Why Do Betta Fish Fight?

Betta fish engage in combat to demarcate and defend their areas. Compared to their wild relatives, modern bettas have been carefully developed to exhibit more aggressive characteristics. Betta fish will lengthen their fins and flare their gills to appear larger and more menacing during a battle. They might engage in combat, chase after, and fin-biting until the loser gives up.

The lost betta may perish if they have nowhere to swim or hide. Even if a betta manages to escape a fight with serious injuries, they may eventually pass away from those wounds.

Betta fish fight, both males and females, but the males are usually more violent. Aggression and territoriality are traits shared by bettas, as some are intolerant of other species occupying their space.

Why Can’t Male Betta Fish Live Together?

1. They Are Territorial

For a number of reasons, male betta fish shouldn’t be kept in the same aquarium. Male bettas are fiercely territorial and aggressive, and they will fight against intruding bettas, which is the main cause. This may result in serious injury or even death for one or both betta fish. For bettas, territoriality and aggression are innate instincts that cannot be suppressed; they are not personality traits.

2. It Is Stressful

The second reason is that keeping male bettas in the same housing unit can be quite stressful. Male betta fish do not typically live together after they reach adulthood. These fish’s lifespan and general health may be negatively impacted by the ongoing stress of constantly being afraid and battling over territories.

Any betta fish can be negatively impacted by stress, which can also lower their resistance to disease, appetite, and general quality of life. In addition, the wounds that the bettas cause to one another are vulnerable to diseases that have the potential to be lethal. Male bettas should preferably be kept out of the line of sight of other betta fish at all times.

You should put up a visual barrier between your bettas if they are housed in different tanks but are still able to see each other.

3. It Is Unnatural

Just like it is abnormal for wild betta fish to share a home, domesticated betta fish shouldn’t do the same. There is no need to keep betta fish together because they don’t experience loneliness or a need for company.
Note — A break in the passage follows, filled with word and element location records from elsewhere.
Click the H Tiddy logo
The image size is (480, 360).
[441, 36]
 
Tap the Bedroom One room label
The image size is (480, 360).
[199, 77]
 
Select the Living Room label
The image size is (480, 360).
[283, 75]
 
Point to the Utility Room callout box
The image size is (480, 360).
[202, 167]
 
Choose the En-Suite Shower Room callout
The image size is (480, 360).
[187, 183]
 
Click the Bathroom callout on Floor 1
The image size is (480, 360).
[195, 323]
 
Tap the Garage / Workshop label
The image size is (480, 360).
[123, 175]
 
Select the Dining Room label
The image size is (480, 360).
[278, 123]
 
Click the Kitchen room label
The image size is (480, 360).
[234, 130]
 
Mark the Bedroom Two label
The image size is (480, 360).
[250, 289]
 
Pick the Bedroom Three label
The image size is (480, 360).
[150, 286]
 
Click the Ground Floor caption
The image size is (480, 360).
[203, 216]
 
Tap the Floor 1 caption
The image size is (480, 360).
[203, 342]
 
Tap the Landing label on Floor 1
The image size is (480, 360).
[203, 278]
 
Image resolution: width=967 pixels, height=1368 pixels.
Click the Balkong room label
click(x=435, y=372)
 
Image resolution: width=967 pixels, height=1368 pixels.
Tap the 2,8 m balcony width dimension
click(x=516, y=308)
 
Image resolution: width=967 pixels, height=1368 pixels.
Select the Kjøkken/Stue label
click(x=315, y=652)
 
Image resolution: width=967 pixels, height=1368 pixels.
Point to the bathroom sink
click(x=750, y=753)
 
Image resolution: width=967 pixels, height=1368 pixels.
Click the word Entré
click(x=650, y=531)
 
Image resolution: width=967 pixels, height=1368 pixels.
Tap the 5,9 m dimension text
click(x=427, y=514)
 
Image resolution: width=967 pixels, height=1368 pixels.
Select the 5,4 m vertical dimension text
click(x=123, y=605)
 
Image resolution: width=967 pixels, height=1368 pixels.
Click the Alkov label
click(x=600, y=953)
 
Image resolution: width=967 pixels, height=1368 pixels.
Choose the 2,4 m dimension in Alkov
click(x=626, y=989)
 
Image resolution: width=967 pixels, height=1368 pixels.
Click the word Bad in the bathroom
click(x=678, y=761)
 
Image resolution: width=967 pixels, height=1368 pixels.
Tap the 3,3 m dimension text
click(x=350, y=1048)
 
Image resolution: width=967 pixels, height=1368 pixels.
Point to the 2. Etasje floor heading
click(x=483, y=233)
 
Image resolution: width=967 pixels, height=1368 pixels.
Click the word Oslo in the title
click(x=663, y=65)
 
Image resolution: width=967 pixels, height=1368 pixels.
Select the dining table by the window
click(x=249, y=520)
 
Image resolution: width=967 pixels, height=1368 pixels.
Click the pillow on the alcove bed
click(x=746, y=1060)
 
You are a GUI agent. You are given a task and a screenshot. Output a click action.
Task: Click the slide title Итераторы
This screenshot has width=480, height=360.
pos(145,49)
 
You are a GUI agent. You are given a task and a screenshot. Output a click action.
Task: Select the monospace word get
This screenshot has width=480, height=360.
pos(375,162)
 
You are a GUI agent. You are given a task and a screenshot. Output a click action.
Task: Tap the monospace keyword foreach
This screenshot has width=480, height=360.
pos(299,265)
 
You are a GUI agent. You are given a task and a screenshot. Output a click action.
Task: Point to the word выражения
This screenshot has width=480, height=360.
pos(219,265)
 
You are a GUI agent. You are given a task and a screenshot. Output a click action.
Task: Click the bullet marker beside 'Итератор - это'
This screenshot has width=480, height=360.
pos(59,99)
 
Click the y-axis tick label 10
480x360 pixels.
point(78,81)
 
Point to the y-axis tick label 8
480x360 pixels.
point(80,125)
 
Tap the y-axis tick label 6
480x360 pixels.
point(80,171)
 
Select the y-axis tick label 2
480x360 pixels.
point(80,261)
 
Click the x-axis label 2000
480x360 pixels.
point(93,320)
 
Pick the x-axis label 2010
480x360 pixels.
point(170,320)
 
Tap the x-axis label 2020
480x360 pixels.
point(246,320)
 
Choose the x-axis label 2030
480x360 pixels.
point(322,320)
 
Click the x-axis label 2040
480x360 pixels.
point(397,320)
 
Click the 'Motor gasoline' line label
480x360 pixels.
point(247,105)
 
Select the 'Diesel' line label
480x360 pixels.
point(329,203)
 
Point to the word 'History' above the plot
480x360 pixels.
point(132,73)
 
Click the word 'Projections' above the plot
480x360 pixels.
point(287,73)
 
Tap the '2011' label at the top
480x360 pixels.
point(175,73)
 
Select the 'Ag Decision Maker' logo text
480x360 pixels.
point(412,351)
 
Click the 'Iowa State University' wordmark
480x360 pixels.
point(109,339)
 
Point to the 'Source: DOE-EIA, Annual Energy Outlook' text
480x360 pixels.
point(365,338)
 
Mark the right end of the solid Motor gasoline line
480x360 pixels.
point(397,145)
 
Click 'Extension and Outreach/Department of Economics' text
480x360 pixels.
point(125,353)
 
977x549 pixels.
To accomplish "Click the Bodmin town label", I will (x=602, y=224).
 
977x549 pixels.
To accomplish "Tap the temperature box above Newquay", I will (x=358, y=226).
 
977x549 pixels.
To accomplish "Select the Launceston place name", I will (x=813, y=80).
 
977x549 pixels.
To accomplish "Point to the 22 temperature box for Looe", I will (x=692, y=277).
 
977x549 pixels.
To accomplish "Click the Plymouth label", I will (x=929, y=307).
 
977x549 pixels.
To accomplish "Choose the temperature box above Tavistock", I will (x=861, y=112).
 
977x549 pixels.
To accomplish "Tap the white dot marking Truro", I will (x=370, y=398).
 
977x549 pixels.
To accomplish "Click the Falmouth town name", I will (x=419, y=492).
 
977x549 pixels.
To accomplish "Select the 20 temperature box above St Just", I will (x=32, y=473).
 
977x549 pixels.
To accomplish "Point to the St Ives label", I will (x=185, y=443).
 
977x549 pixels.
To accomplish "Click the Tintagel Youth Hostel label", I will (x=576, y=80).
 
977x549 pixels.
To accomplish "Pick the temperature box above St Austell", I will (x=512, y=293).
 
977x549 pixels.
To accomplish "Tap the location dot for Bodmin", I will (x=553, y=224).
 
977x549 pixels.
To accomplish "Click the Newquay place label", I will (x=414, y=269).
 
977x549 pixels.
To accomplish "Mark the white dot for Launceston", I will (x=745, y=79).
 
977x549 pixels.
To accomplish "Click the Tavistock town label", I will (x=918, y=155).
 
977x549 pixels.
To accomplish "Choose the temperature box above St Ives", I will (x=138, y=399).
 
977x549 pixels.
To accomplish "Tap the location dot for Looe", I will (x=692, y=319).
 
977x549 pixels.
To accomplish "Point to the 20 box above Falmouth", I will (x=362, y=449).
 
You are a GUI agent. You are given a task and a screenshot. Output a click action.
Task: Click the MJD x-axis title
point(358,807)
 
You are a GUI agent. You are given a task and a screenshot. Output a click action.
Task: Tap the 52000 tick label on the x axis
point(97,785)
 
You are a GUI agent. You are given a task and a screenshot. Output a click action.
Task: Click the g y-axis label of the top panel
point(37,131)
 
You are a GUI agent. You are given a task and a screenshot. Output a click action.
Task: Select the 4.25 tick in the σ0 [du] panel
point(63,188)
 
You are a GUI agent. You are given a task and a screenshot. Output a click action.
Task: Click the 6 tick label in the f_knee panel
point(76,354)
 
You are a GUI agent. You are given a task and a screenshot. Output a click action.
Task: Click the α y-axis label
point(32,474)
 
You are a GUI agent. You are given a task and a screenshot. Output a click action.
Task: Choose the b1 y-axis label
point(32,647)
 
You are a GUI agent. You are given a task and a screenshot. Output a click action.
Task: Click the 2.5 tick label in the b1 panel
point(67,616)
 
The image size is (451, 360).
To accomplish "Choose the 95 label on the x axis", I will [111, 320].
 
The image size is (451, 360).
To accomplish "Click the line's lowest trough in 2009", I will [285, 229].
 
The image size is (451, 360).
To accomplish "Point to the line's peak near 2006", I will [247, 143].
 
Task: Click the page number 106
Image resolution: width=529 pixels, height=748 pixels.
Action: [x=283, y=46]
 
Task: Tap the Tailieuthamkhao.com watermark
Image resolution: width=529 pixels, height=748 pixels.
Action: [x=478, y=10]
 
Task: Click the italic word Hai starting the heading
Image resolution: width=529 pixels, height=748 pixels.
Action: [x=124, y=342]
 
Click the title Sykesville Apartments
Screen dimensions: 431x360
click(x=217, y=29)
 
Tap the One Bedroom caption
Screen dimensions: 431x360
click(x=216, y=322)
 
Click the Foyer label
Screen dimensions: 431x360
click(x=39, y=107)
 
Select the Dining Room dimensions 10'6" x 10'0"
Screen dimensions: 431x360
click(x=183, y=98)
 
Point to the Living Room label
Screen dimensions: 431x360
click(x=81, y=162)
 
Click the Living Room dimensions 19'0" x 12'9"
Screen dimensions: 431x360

Can Female Betta Fish Live Together?

Even though female bettas are marginally less hostile and possessive than males, it is still not advisable to keep them together. Similar to their male counterparts, female bettas mark out and defend their territory against other bettas. It can be extremely stressful for all parties involved and even result in serious injuries to house female bettas together or with males.

A “sorority” aquarium is what some hobbyists have tried to keep female betta fish in. Only professionals should attempt betta sororities because they typically have a poor success record. Nonetheless, a lot of knowledgeable betta fish keepers disagree that any betta fish, male or female, should be kept in the same tank. The typical fishkeeper may find it difficult to devote the necessary time, resources, and careful planning needed to maintain betta fish populations.

In summary

As a hostile and territorial animal, betbas are native to Southeast Asian nations. Throughout their existence, they have lived true to their nick moniker, Siamese fighting fish. Although bettas are little, bright fish that appear to be harmless, they can be shockingly strong when fighting. The safest and least stressful method for bettas to live is in separate housing, which applies to both male and female bettas.